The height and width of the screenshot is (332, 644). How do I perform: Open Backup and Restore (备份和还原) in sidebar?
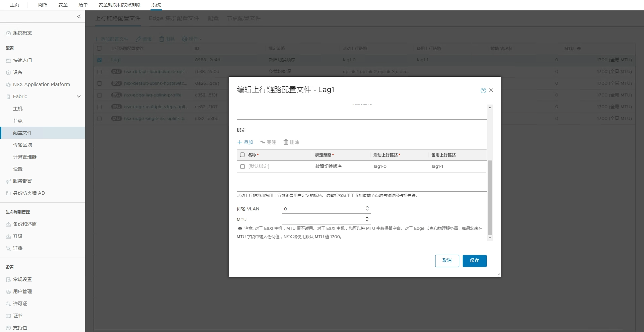24,224
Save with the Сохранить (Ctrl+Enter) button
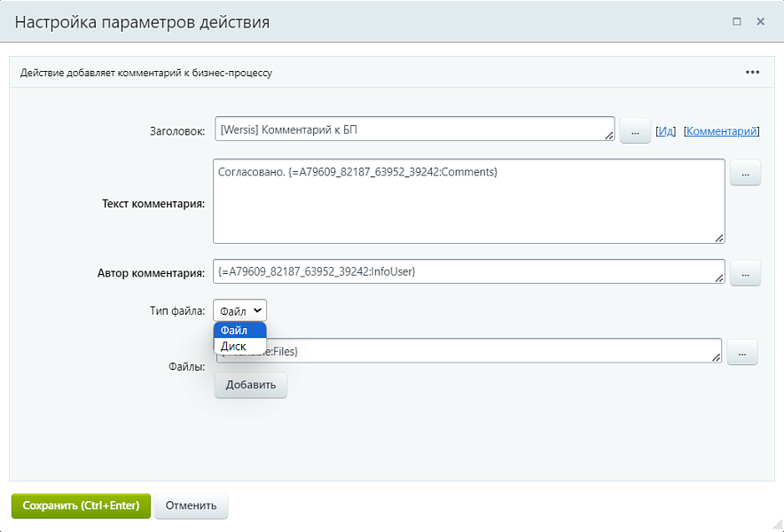The height and width of the screenshot is (532, 784). 81,505
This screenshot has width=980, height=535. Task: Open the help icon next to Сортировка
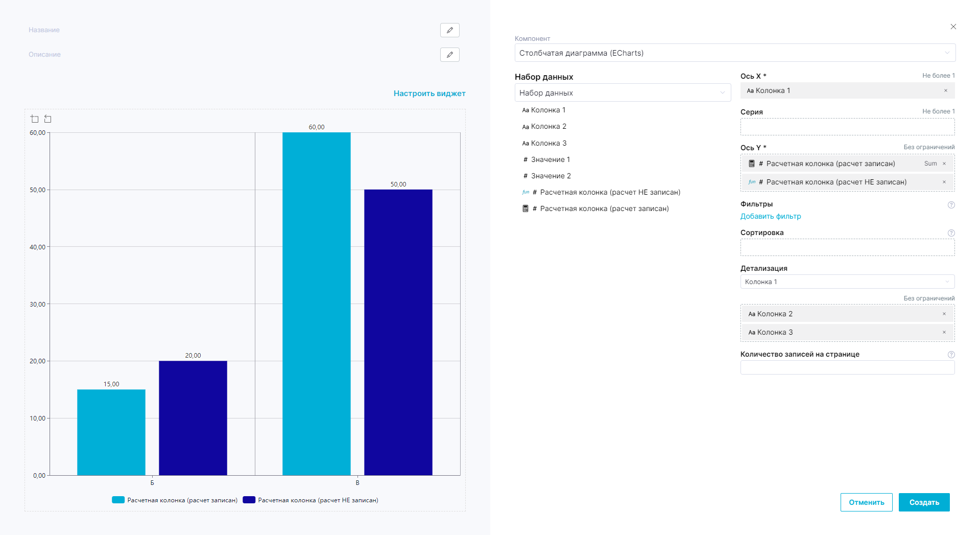[x=951, y=233]
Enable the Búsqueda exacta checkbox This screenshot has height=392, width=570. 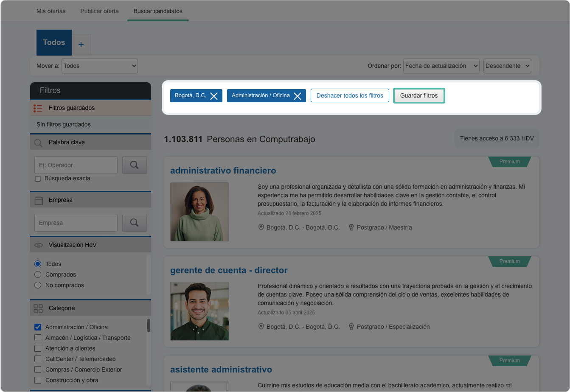38,179
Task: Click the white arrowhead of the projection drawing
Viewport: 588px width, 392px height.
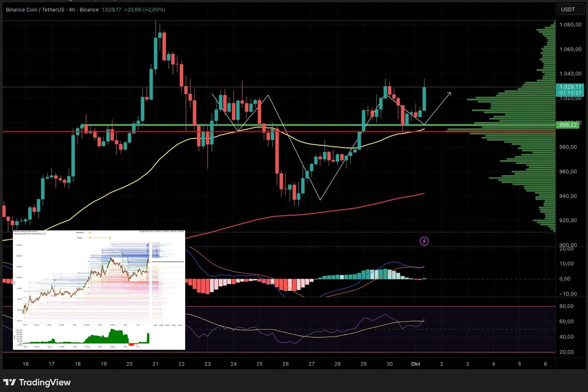Action: pos(449,94)
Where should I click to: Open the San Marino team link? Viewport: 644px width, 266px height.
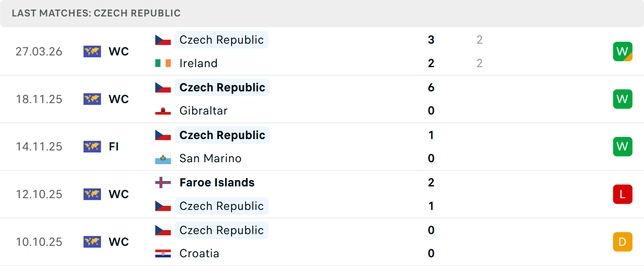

__Work request__:
Using the records above, copy exactly and only the lines from the line with "Viewport: 588px width, 392px height." through the end, both included; leave every picture out.

__Exercise response__:
Viewport: 588px width, 392px height.
Action: pos(449,94)
Where should I click to: Open the San Marino team link? Viewport: 644px width, 266px height.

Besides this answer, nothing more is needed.